Она поставила свечу на площадку лестницы и, так как он, шатаясь, спустился и рухнул на нижнюю ступеньку, спрыгнула, чтобы быть рядом с ним, и присела на корточки, с силой сжимая его безвольно опущенные руки.

— Послушай, ведь жизнь еще не ушла… Стряхни с себя это наваждение, и будем жить, будем жить вместе. Какое безумие — остаться вдвоем на свете, уже начать стариться и так мучить друг друга, не уметь быть счастливыми! Ведь и так земля возьмет нас слишком скоро! Ну давай же согреемся, будем жить, любить друг друга! Вспомни, как было в Беннекуре! Знаешь, о чем я мечтаю? Я хотела бы увезти тебя завтра же. Мы уедем подальше от этого проклятого Парижа, найдем где-нибудь тихий уголок, и ты увидишь, как я украшу твою жизнь, как сладко нам будет забыться в объятиях друг друга… Утром мы будем нежиться в большой постели, потом беззаботно бродить, радуясь солнышку.
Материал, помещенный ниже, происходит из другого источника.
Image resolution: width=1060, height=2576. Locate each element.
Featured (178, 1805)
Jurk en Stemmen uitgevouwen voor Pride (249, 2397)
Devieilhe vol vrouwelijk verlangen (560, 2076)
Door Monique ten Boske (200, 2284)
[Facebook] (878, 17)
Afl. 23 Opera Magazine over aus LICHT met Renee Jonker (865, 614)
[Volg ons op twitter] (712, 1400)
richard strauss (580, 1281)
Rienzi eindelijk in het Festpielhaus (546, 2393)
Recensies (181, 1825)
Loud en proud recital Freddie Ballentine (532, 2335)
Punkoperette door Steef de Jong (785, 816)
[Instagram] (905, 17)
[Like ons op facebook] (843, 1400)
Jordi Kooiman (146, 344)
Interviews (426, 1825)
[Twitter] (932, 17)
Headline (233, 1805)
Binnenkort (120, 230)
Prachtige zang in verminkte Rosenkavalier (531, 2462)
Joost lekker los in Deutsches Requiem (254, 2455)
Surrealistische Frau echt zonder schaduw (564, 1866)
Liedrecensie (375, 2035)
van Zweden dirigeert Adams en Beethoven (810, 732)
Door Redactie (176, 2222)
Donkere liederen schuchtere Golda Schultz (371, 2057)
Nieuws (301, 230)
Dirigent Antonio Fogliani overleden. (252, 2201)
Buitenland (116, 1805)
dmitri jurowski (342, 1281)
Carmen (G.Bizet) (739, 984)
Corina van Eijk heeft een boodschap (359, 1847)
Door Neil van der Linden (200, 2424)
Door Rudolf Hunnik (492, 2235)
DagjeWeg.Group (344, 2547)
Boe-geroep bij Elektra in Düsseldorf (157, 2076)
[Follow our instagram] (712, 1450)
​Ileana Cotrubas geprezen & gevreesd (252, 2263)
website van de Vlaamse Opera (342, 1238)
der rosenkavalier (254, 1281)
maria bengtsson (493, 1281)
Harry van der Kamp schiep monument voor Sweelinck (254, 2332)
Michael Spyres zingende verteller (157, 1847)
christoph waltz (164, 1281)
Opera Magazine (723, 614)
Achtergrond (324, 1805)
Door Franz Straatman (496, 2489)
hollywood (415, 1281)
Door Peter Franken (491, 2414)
А завтрак, который так вкусно пахнет, а праздные полуденные часы, а вечера у нашей лампы!.. И никаких мучений из-за химер, только наслаждение жизнью! Неужели тебе недостаточно того, что я тебя люблю, боготворю, что я согласна быть твоей служанкой, жить лишь для того, чтобы давать тебе наслаждение?.. Послушай, я тебя люблю, люблю! Все остальное не имеет значения. Разве тебе мало того, что я люблю тебя?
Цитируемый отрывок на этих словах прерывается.